CMStatistics 2017: Start Registration
View Submission - CMStatistics
Title: ScAMP: Scalable automated metagenomics pipeline Authors:  Lesley Hoyles - Imperial College London (United Kingdom)
James Abbott - Imperial College London (United Kingdom)
Elaine Holmes - Imperial College London (United Kingdom)
Jeremy Nicholson - Imperial College London (United Kingdom)
Marc-Emmanuel Dumas - Imperial College London (United Kingdom)
Sarah Butcher - Imperial College London (United Kingdom)

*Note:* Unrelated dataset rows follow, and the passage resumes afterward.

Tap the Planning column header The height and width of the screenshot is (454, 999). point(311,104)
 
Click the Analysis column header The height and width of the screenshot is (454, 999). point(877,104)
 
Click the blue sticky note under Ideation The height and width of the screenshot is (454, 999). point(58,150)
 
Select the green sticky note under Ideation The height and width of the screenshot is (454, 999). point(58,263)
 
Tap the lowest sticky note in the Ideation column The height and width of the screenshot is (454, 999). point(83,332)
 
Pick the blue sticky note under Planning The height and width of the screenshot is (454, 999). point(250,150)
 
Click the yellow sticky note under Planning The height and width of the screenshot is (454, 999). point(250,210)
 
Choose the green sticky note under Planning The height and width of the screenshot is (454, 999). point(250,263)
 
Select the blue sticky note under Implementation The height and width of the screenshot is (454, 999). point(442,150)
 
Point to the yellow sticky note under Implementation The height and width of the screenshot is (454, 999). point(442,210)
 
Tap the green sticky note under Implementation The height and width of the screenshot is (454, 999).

Ekaterina Smirnova - Virginia Commonwealth University (United States) [presenting]
Abstract: An in-house pipeline was developed for the processing and analyses of sequence data generated from human microbiome studies. Quality analysis, trimming and filtering of sequence data allow reads associated with samples to be binned according to whether they represent human, prokaryotic, viral, parasite, fungal or plant DNA. Non-prokaryotic DNA can be assigned to species level on a presence/absence basis, allowing - for example - identification of dietary intake of plant-based foodstuffs and their derivatives. Prokaryotic DNA is subject to taxonomic analyses using MetaPhlAn2. After de novo assembly of sequence reads and gene prediction, a non-redundant catalogue of genes is built. From this catalogue, gene abundance and metagenomic species can be determined after normalization of data, as can microbial gene richness. Functional annotation of genes is achieved by mapping against KEGG proteins, InterProScan and CAZy. The pipeline was validated using previous data. Outputs from the pipeline allow development of tools for the integration of metagenomic and metabonomic data, moving metagenomic studies beyond determination of microbial gene richness and representation towards microbial-metabolite mapping.